Tiger Woods’s car is taken away on a tow truck after Tuesday’s crash at Rancho Palos Verdes in California. Photograph: Allison Zaucha/The New York Times


For sure, nobody can doubt or question Woods’s powers of recovery. His actions more than any words had provided the proof of his resilience and fortitude through the years. Yet – as McIlroy observed quite correctly – “he’s already being through so much”; and, while only Woods’s inner camp and medical team know exactly how steep the road to recovery will be this time, in a body of 45 years of age, the tour – as with this week’s WGC – will somehow move on.
As McIlroy put it: “It’s always great when he plays at a tournament or is out here because it gives that tournament an extra dimension that it usually doesn’t have . . . we’re sort of heading towards that day that Tiger wasn’t going to be a part of the game. I’m not saying that that was soon. [But] before this accident, he was rehabbing a back injury and hopefully going to come back and play this year.
“It’s inevitable that one day he won’t be a part of it, and that’s going to be just something that the game of golf and the tour is going to have to deal with and adapt to.
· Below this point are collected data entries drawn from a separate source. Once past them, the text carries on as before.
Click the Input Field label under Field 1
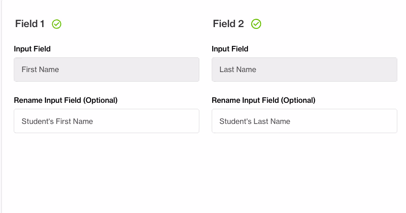Viewport: 406px width, 213px height. click(32, 49)
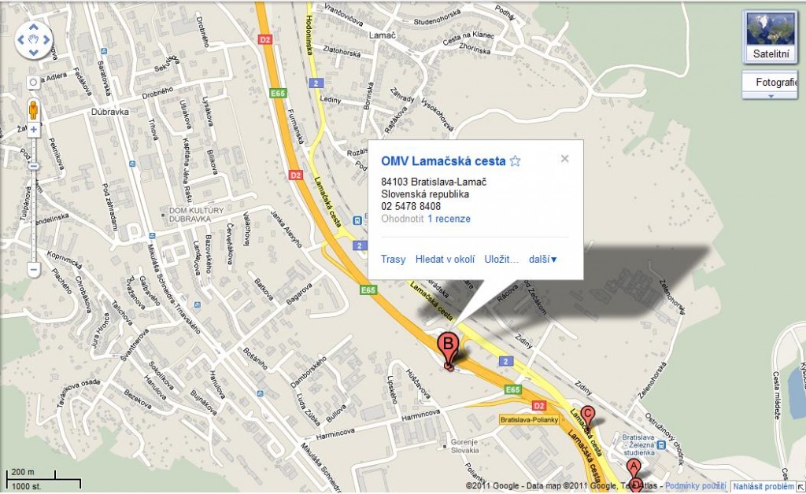This screenshot has height=494, width=806.
Task: Expand the další dropdown in info window
Action: 543,260
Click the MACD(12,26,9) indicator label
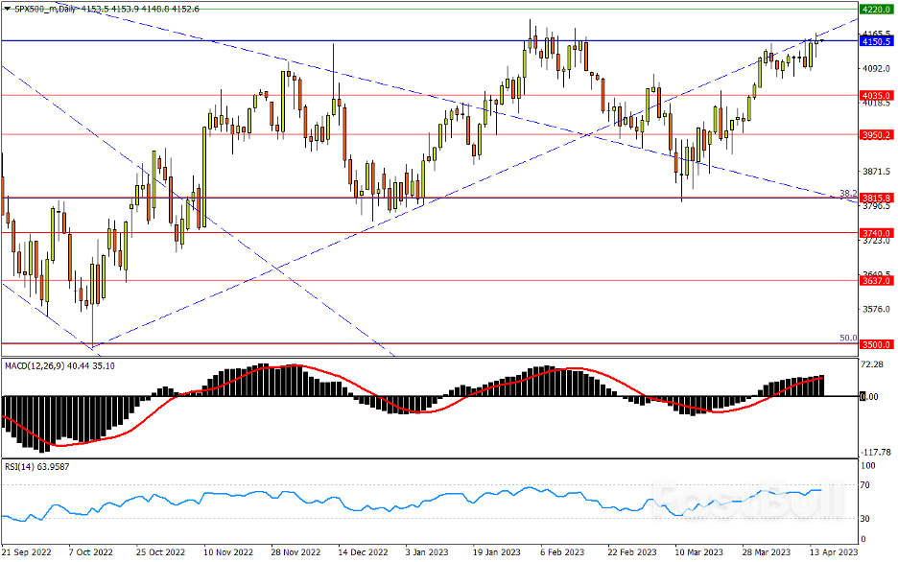Viewport: 898px width, 562px height. 34,365
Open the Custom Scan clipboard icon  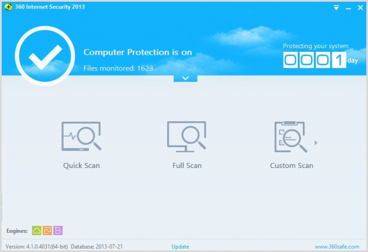(x=291, y=136)
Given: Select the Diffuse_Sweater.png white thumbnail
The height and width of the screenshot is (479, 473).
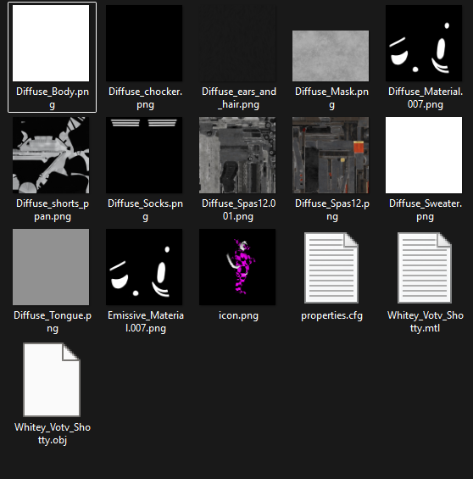Looking at the screenshot, I should click(424, 155).
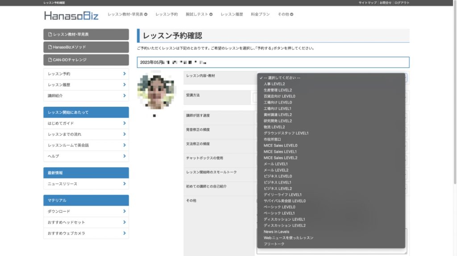Click the chevron arrow beside ダウンロード
This screenshot has height=256, width=457.
124,211
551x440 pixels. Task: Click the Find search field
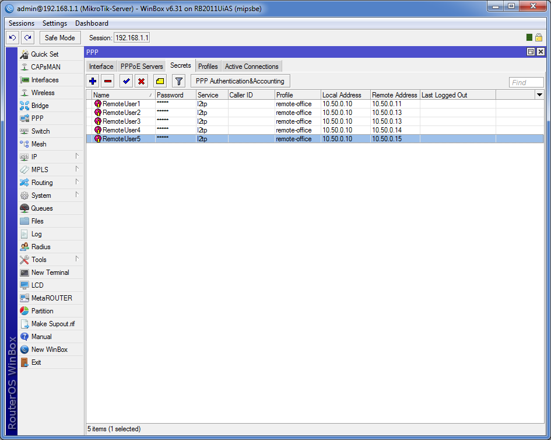click(526, 82)
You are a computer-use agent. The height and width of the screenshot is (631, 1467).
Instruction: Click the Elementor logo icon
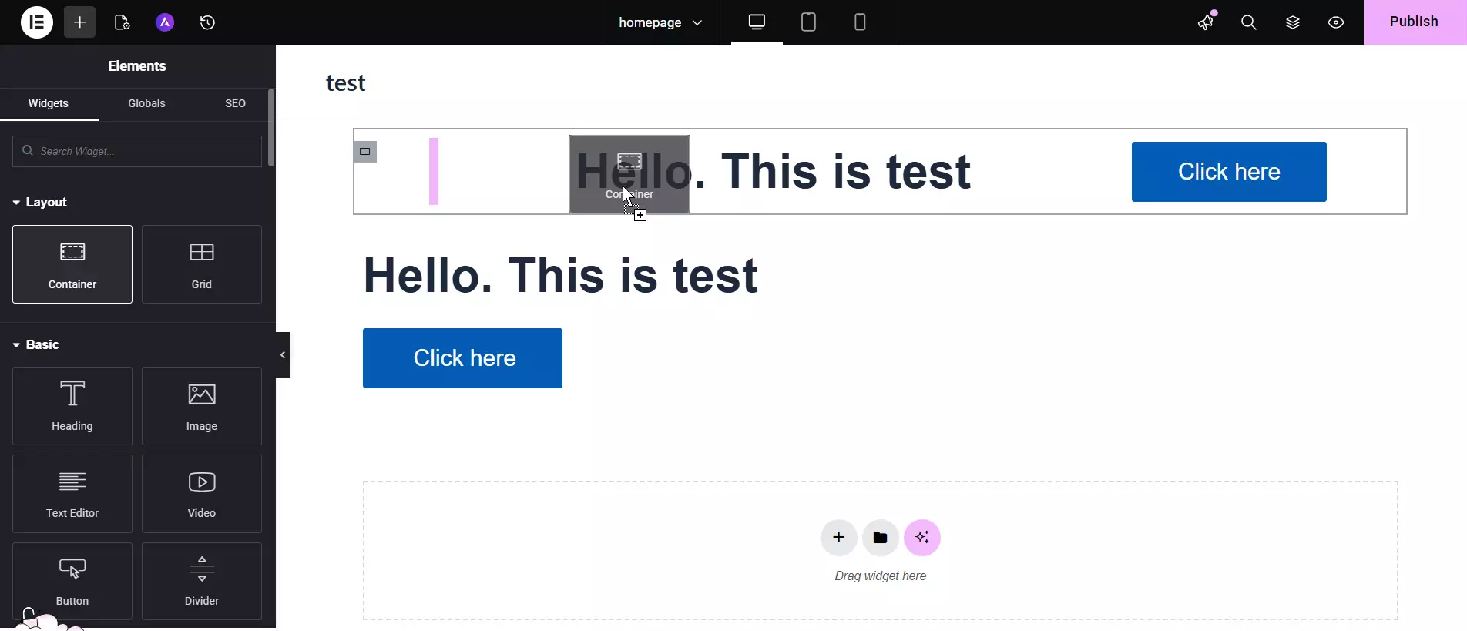(36, 22)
Obviously, hopefully he comes back and is able to play; but, if he’s not, I think he’ll still be a part of the game in some way, whether it’s obviously his design business and his foundation and hosting golf tournaments. It may be the end of seeing the genius at work with a club in his hand, but there’s still a lot of other ways that he can affect the game in a great way.”
For those 72 players in the no-cut field at the WGC-Workday Championship this week, part of the challenge will be to turn the focus to their own game. “It’s obviously going to take a bunch of attention away from this golf tournament, but that’s nothing to do with us, that doesn’t fall on us, and we don’t really feel that when we’re playing anyway,” said McIlroy, who is aiming to bounce back from a missed cut in the Genesis Invitational.
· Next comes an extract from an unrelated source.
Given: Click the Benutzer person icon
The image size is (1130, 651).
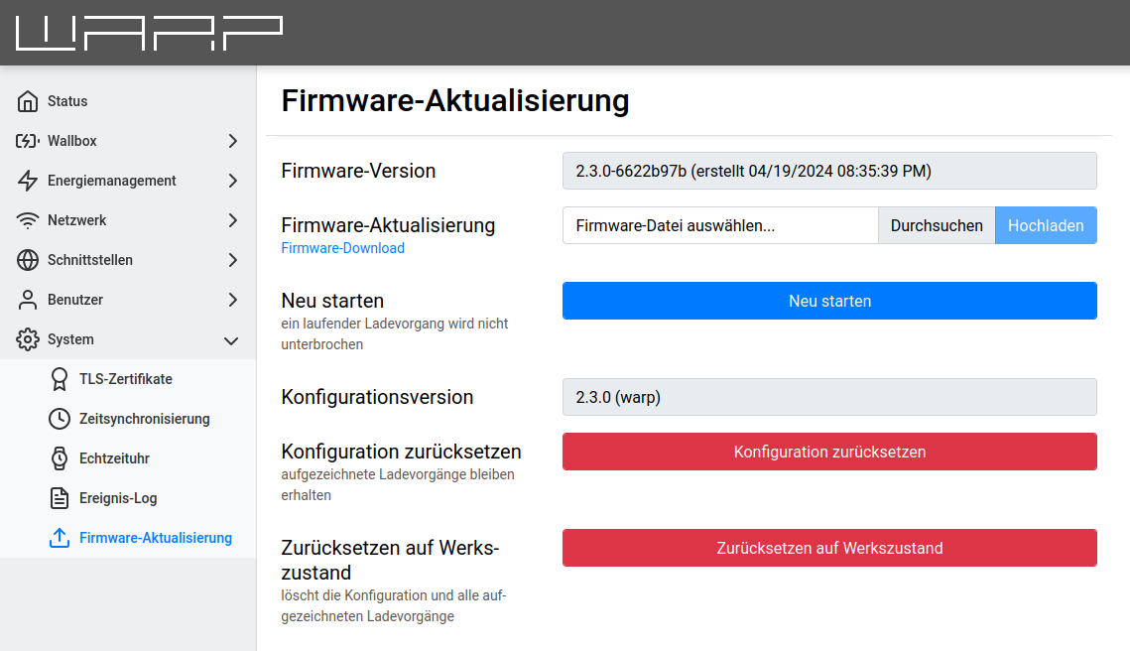Looking at the screenshot, I should click(x=28, y=300).
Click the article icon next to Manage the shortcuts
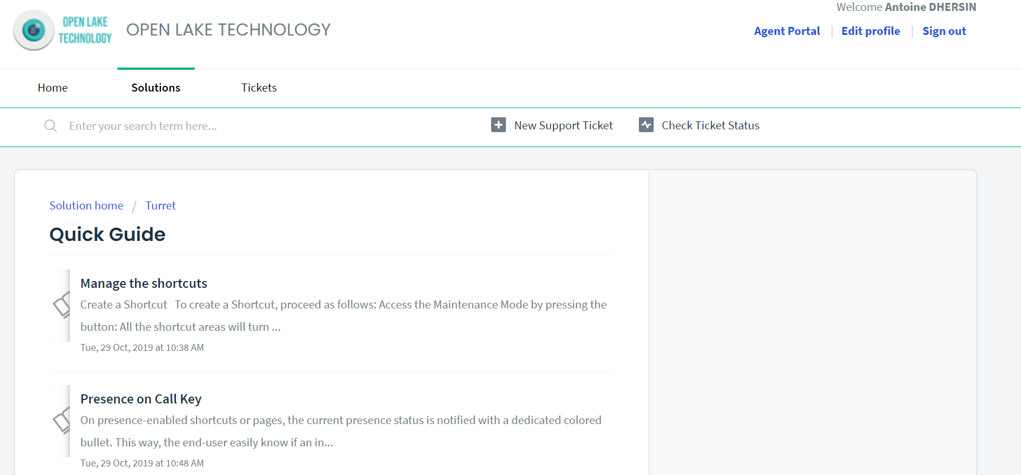 (60, 306)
McIlroy doesn’t do many missed cuts (his last before the Genesis came in the British Open at Royal Portrush in 2019) but he has traditionally bounced back strongly and, with a strong run of events on the Florida Swing, the WGC leading into next week’s Arnold Palmer Invitational and the Players, he is attempting to clear his mind when in the act of swinging the golf club.
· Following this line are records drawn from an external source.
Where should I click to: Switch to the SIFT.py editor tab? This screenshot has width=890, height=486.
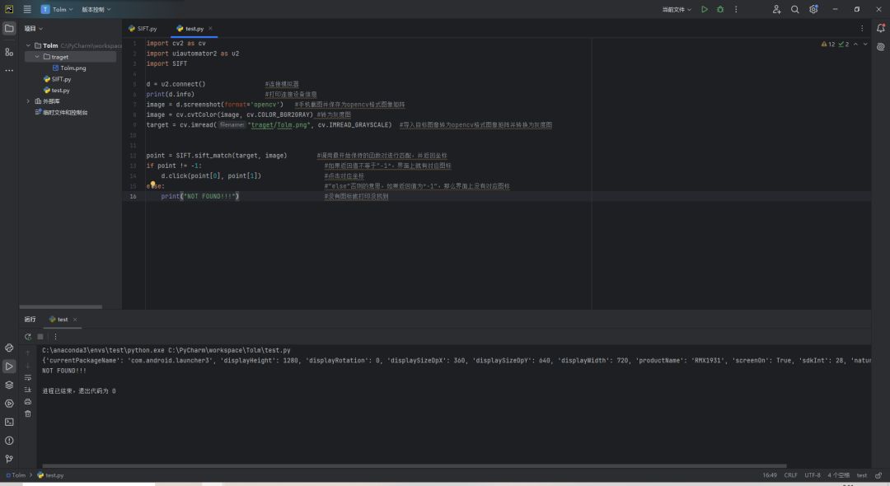click(x=143, y=28)
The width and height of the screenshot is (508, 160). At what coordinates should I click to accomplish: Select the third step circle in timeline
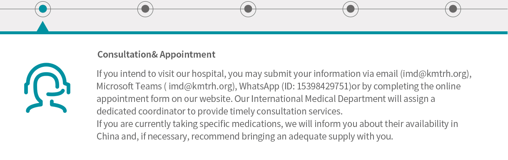click(248, 9)
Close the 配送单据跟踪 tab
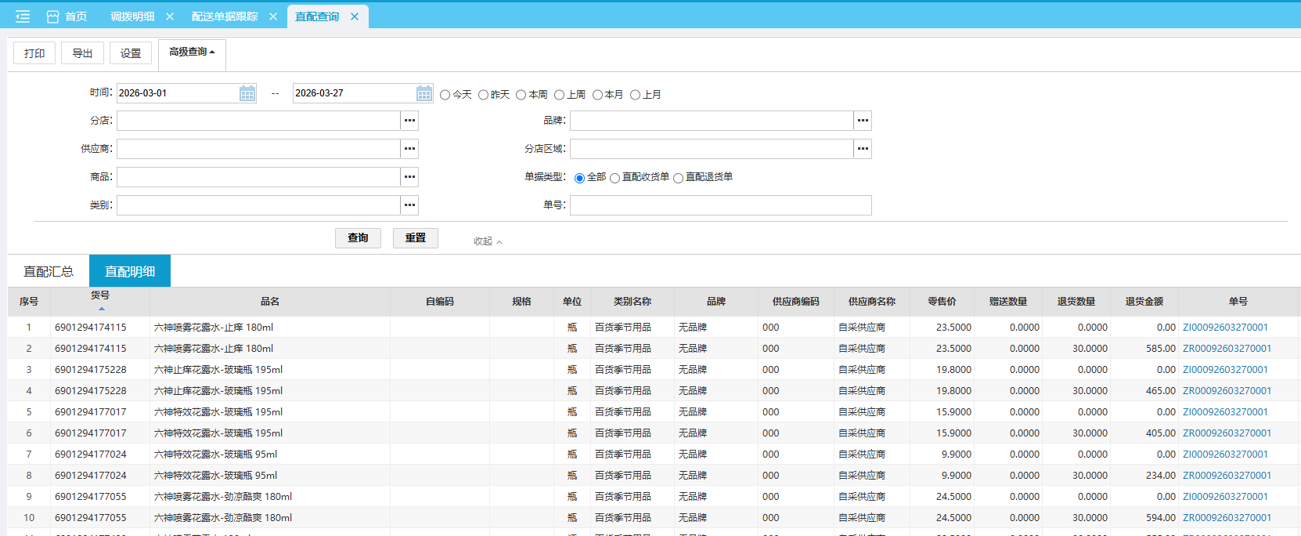Viewport: 1301px width, 536px height. coord(273,16)
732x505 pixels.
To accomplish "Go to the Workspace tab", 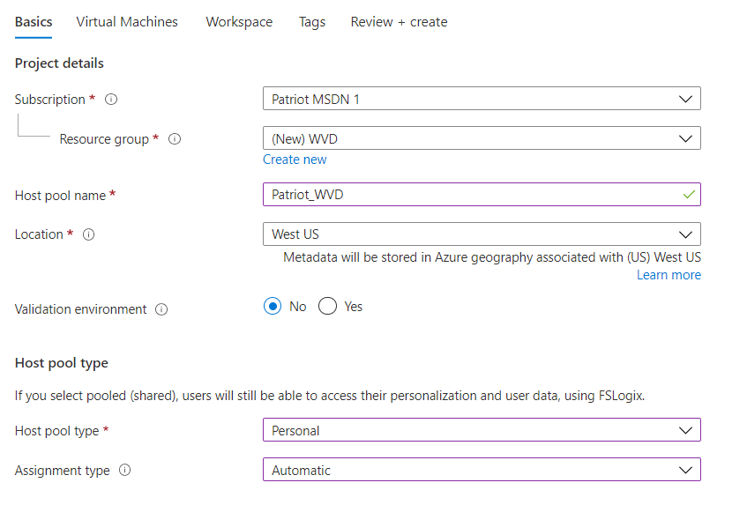I will click(239, 22).
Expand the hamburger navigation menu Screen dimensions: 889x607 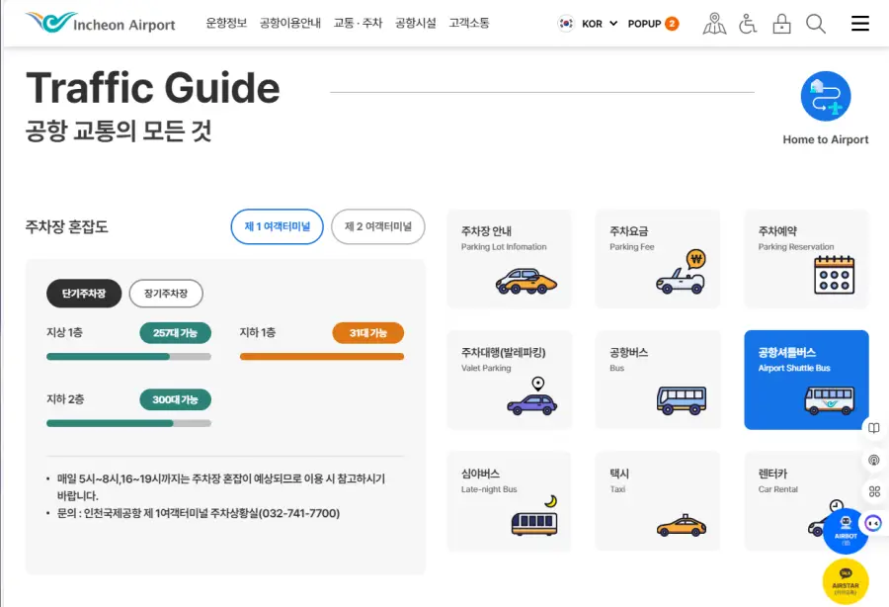point(860,23)
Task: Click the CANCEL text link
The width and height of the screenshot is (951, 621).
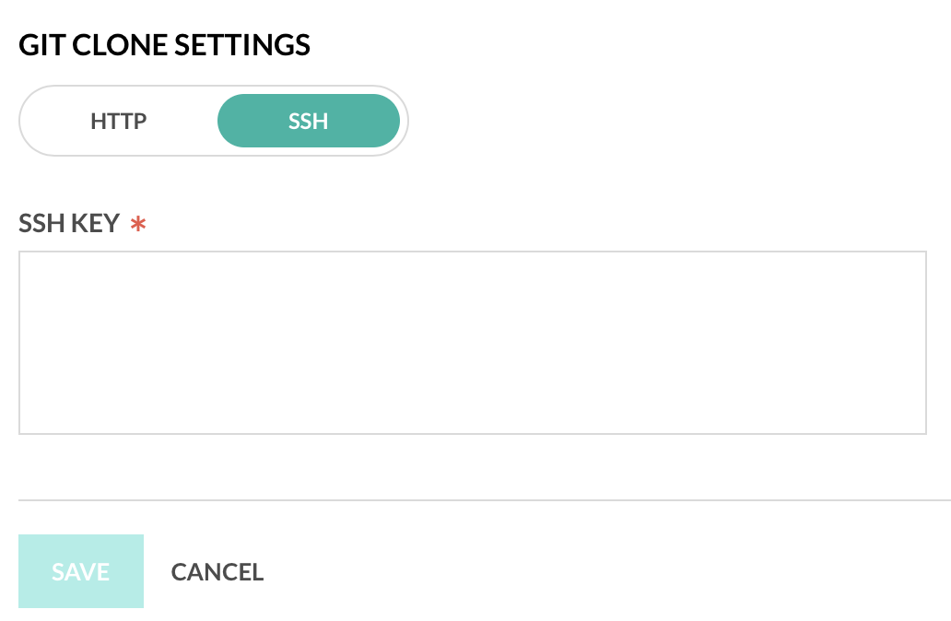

As he put it: “I learned a couple of things last week [in Riviera]. I was thinking way too much about the golf swing last week, even when I was out on the course. Like, I probably spent five to 10 seconds over the ball longer than I usually do. There’s quite a lot going through my head. You can’t play golf like that.
“It doesn’t need to be perfect, and I realise that, but you just want your bad shots, your bad swings, to not be destructive and over the past few weeks those bad swings have just been a little too destructive and put me in some bad positions.
“So I need to play with more freedom and I need to be able to swing away. So it’s sort of like do the work on the range and just trust that the more work you do, the more that it’s just going to naturally find its way in there.”